Unintended Consequences of not Specifying Exclusionary Illnesses for SEID (Jason 2015)

[Mij]

@SOC

re: IOM Report
Post-exertional malaise (PEM) PEM is worsening of a patient’s symptoms and function after exposure to physical or cognitive stressors that were normally tolerated before disease onset. Subjective reports of PEM and prolonged recovery are supported by objective evidence in the scientific literature, including failure to normally reproduce exercise test results (2-day cardiopulmonary exercise test) and impaired cognitive function after exertion. There is sufficient evidence that PEM is a primary feature that helps distinguish ME/CFS (SEID) from other conditions.

 

[Mij]

Post-exertional malaise • “crash,” “relapse,” “collapse” • mentally tired after the slightest effort • physically drained or sick after mild activity • the more demanding, prolonged, or repeated the activity, the more severe and prolonged the payback

• What happens to you as you engage in normal physical or mental exertion? Or after? • How much activity does it take you to feel ill? • What symptoms develop from standing or exertion? • How long does it take to recover from physical or mental effort?

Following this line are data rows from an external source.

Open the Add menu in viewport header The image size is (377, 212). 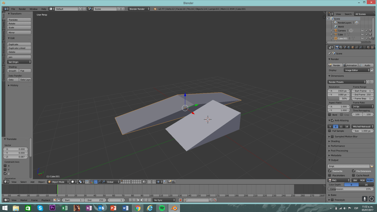(x=32, y=182)
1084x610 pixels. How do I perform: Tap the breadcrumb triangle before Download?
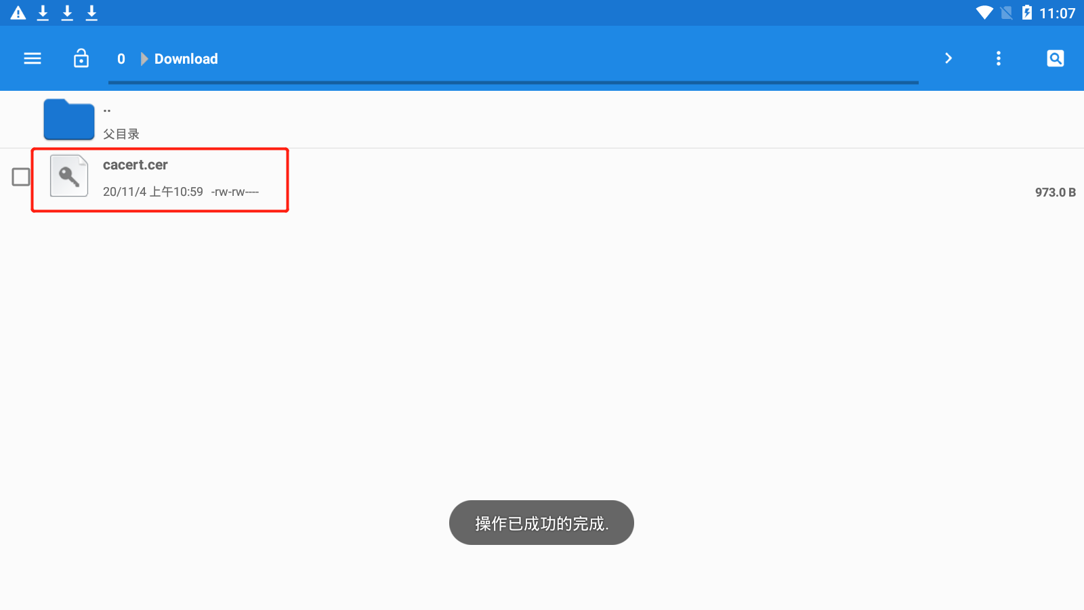(144, 59)
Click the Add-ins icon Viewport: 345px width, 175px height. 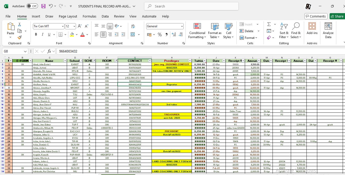point(312,28)
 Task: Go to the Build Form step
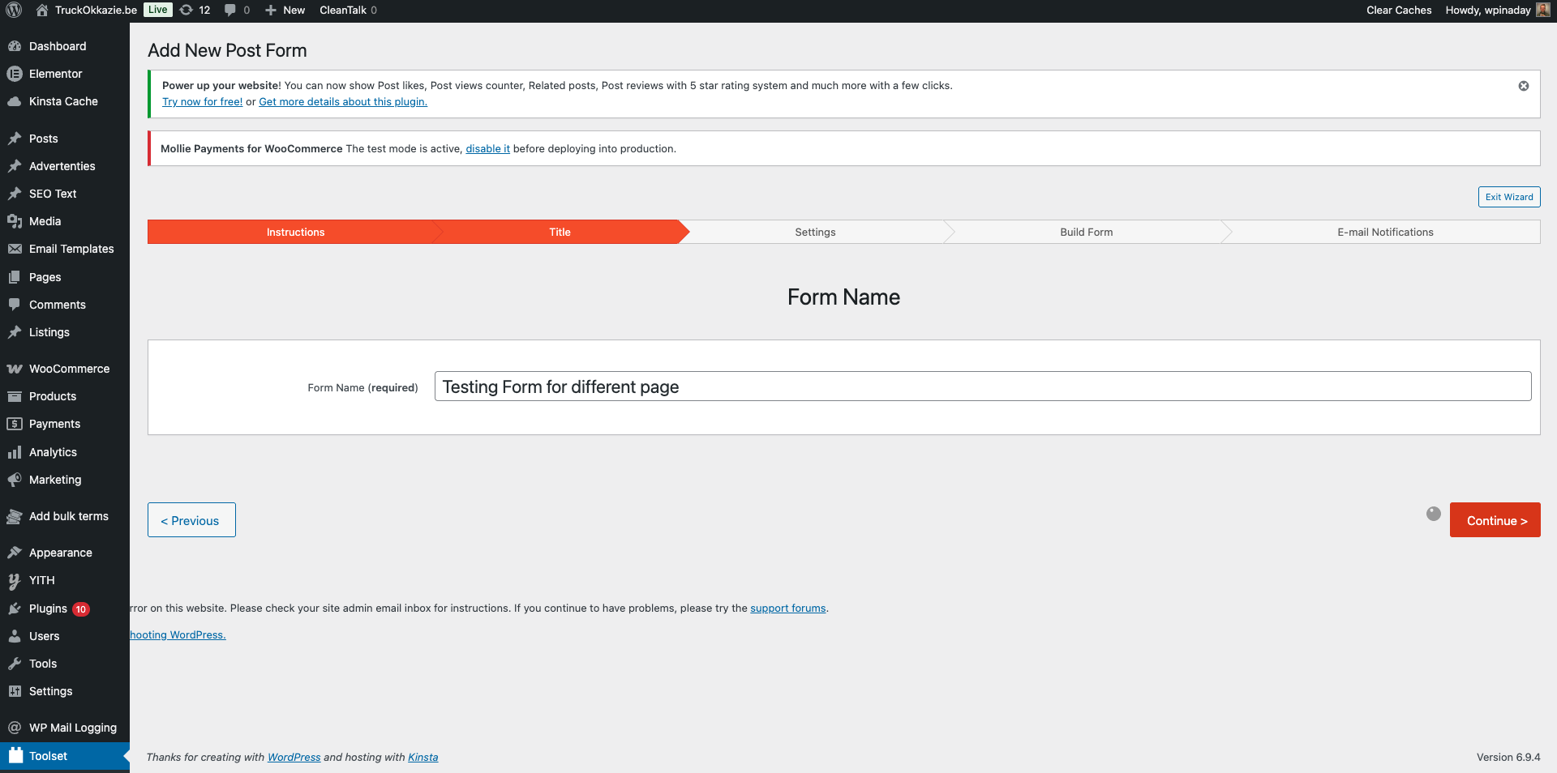(x=1086, y=232)
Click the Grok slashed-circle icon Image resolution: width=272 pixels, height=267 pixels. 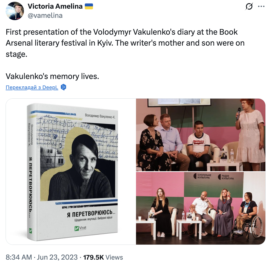click(249, 6)
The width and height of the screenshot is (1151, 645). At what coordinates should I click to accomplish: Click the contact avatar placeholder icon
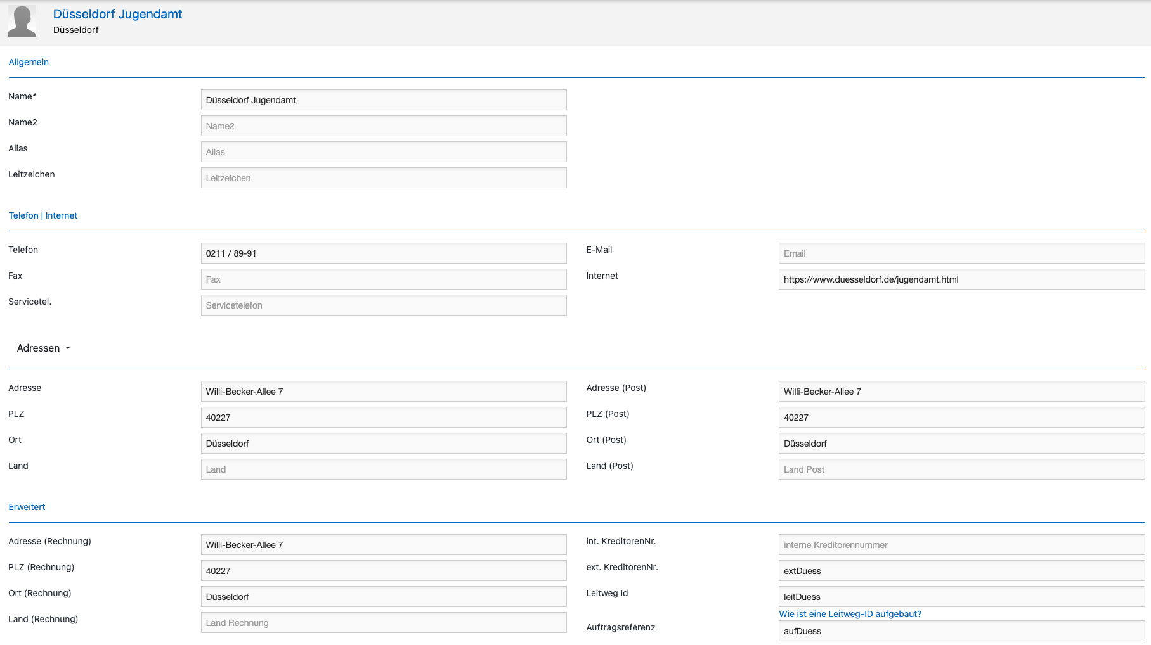tap(22, 22)
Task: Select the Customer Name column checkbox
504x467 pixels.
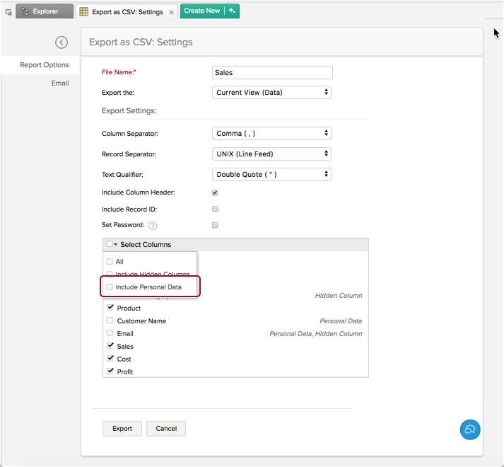Action: (110, 321)
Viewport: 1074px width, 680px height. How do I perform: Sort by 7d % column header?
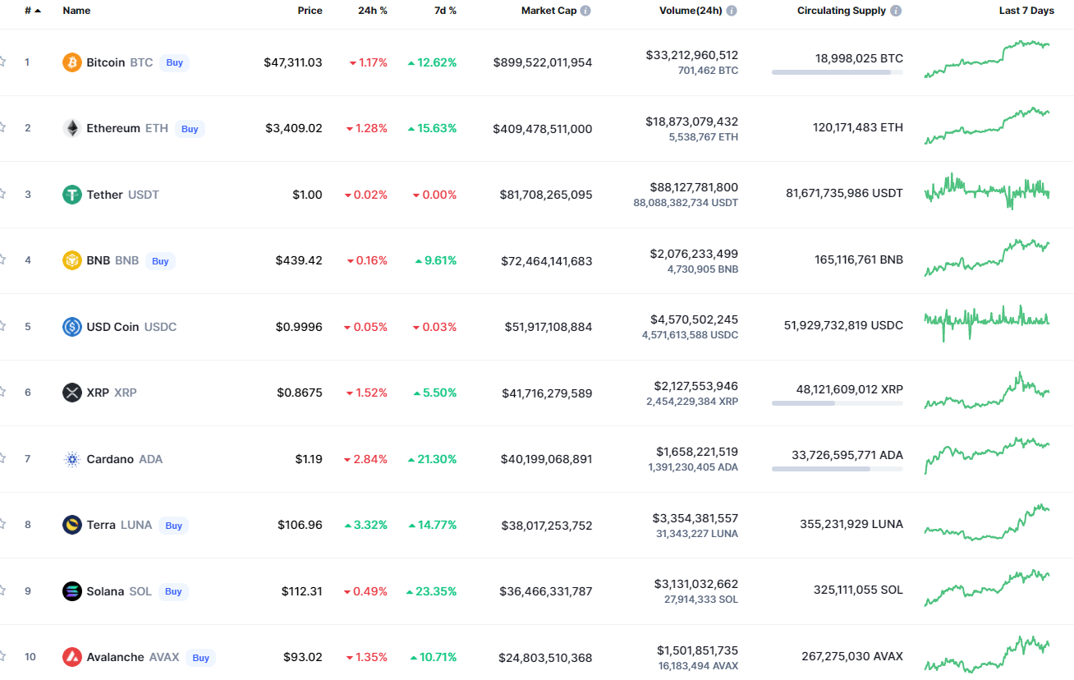pos(445,11)
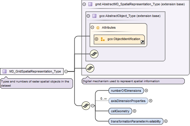Screen dimensions: 190x126
Task: Collapse the Attributes group
Action: click(x=92, y=27)
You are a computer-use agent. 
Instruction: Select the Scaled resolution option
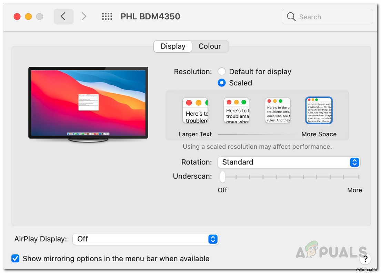click(x=222, y=83)
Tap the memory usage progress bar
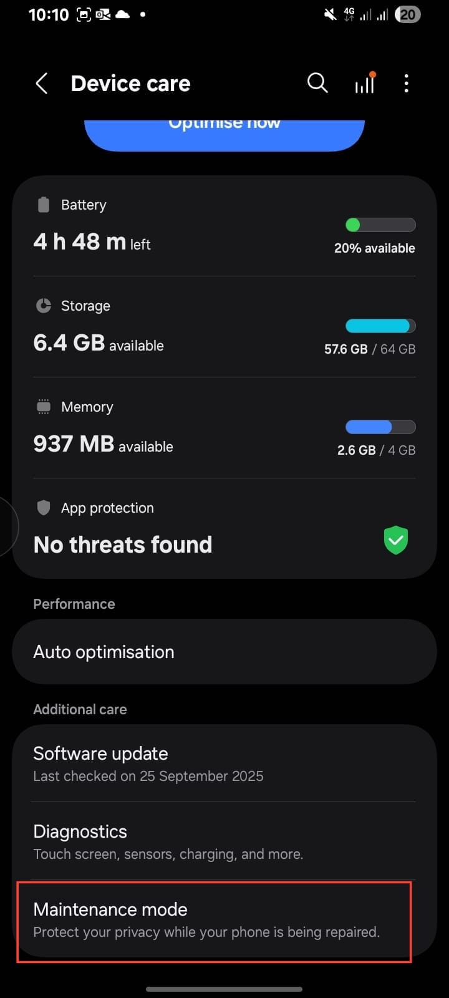Viewport: 449px width, 998px height. tap(380, 427)
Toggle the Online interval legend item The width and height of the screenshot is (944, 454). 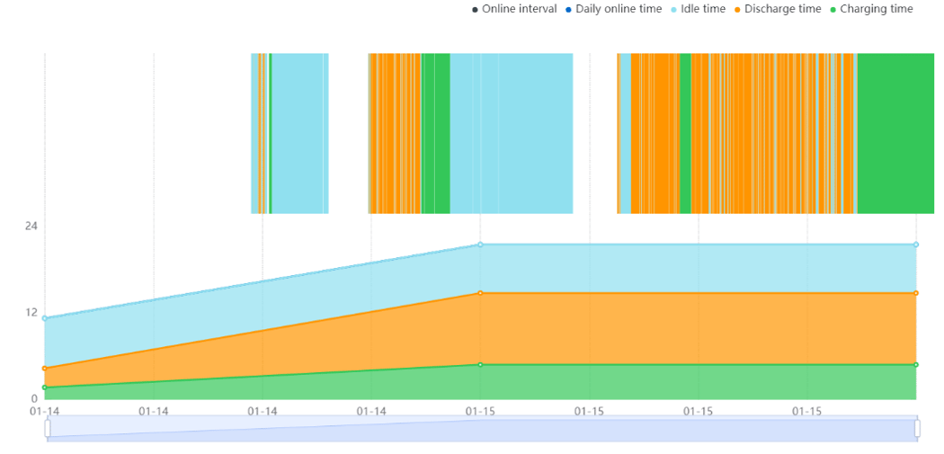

• If you go beyond your limits, what are the later consequences? • What types of activities do you avoid because of what will happen if you do them? PEM may be delayed related to the trigger. Consider asking patients to keep a diary for a week or two, documenting activities and symptoms. Using two cardiopulmonary exercise tests (CPETs) separated by 24 hours, look for marked inability to reproduce maximal or anaerobic threshold measures on the second day (note that this test may induce severe exacerbation of symptoms in these patients).

 

[Bob]

I really like Jason and his research. I have a huge amount of respect for him. I like the way he works towards operationalising all the existing ME/CFS diagnostic criteria in his De Paul symptom questionnaire, which I think is an inspired piece of work. I read only a fraction of his prolific output, but I try to read a selection of his work. And I like the above study, because it gives us data and insight relevant to an average clinical setting. But, as @Valentijn says, Jason equally lays into the CCC & ICC. I questioned his study which criticised the ICC for selecting patients with affective disorders because I thought the basis of the study may be flawed, in that it may have used inappropriate scales to measure depression in ME patients. I can't remember all the details now, and I think his later papers contradicted those findings, but I might be wrong. Anyway, I suppose my point is that Jason won't be happy until we have a widely used empirically-derived set of criteria (which I think is a fine goal and I'd be very happy to see).

 

[jimells]

The questionnaires he uses regarding PEM have also generally made me want to bang my head against various firm objects.

Yeah, the questionnaires leave a lot to be desired. I can't recall where the four datasets and questionnaires came from - other studies from his group? (I know I should look myself, but it takes too long to download over a dialup connection)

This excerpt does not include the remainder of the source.